> _WRITTEN EXERCISE_
Reproduce, without alteration, the lines of the material starting with the line that contains "Task: Clear the" and going on through the line that contains "The image size is (640, 1136).", with both of those lines included. Leave out the pictures.

--- start of ENTRIES SHOWN ---

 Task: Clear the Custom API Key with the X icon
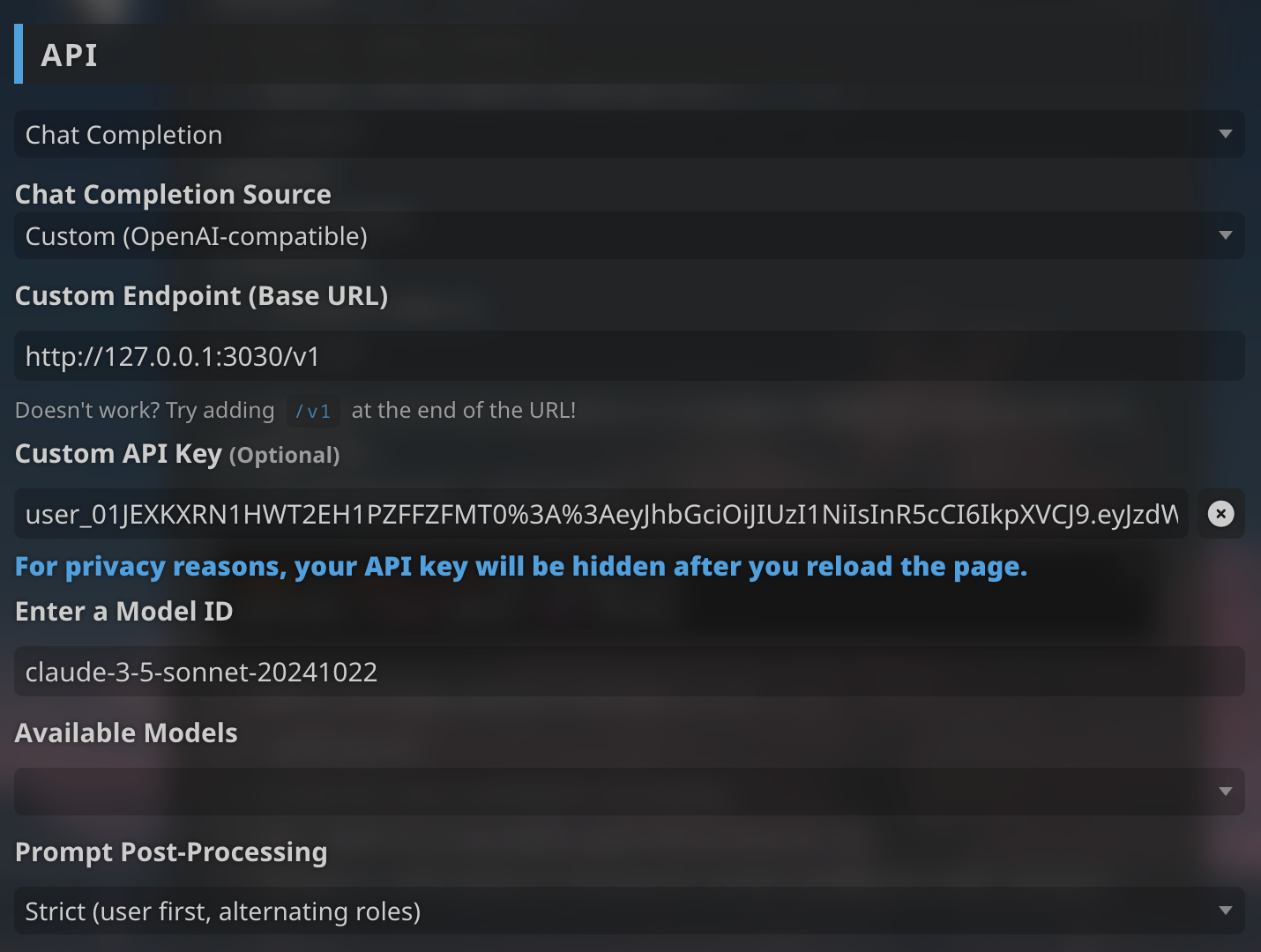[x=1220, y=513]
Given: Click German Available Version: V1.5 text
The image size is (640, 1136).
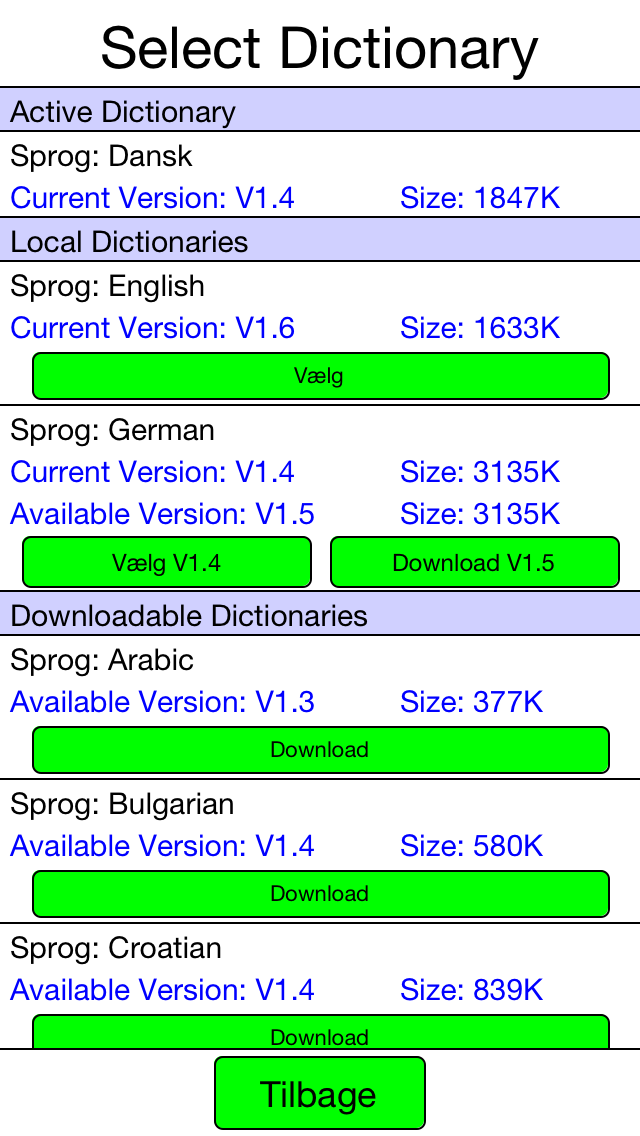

--- end of ENTRIES SHOWN ---
--- start of ENTRIES SHOWN ---

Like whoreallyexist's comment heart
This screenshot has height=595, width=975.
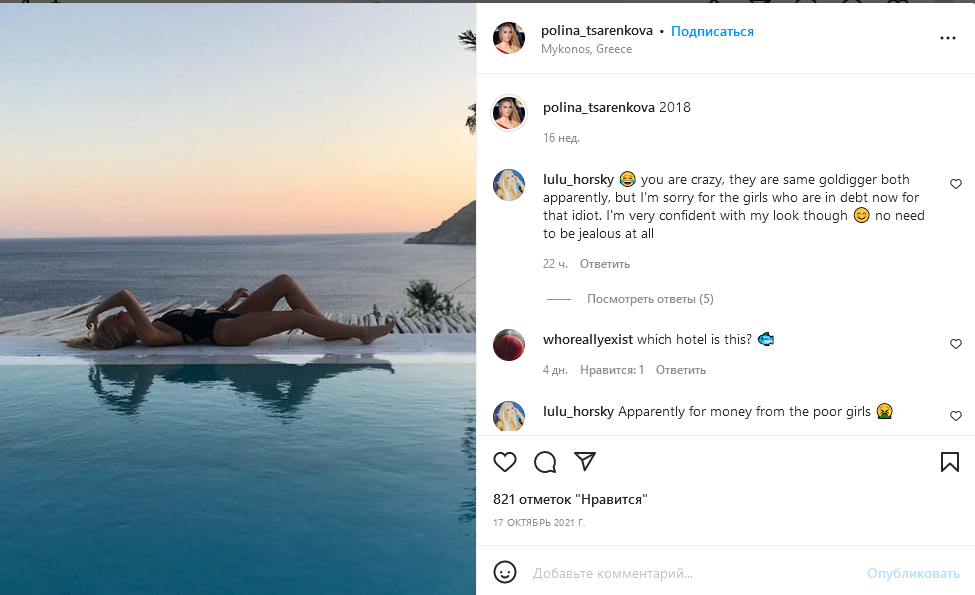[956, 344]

--- end of ENTRIES SHOWN ---

> _WRITTEN SOLUTION_
 Task: Clear the Custom API Key with the X icon
[x=1220, y=513]
Given: Click German Available Version: V1.5 text
The image size is (640, 1136).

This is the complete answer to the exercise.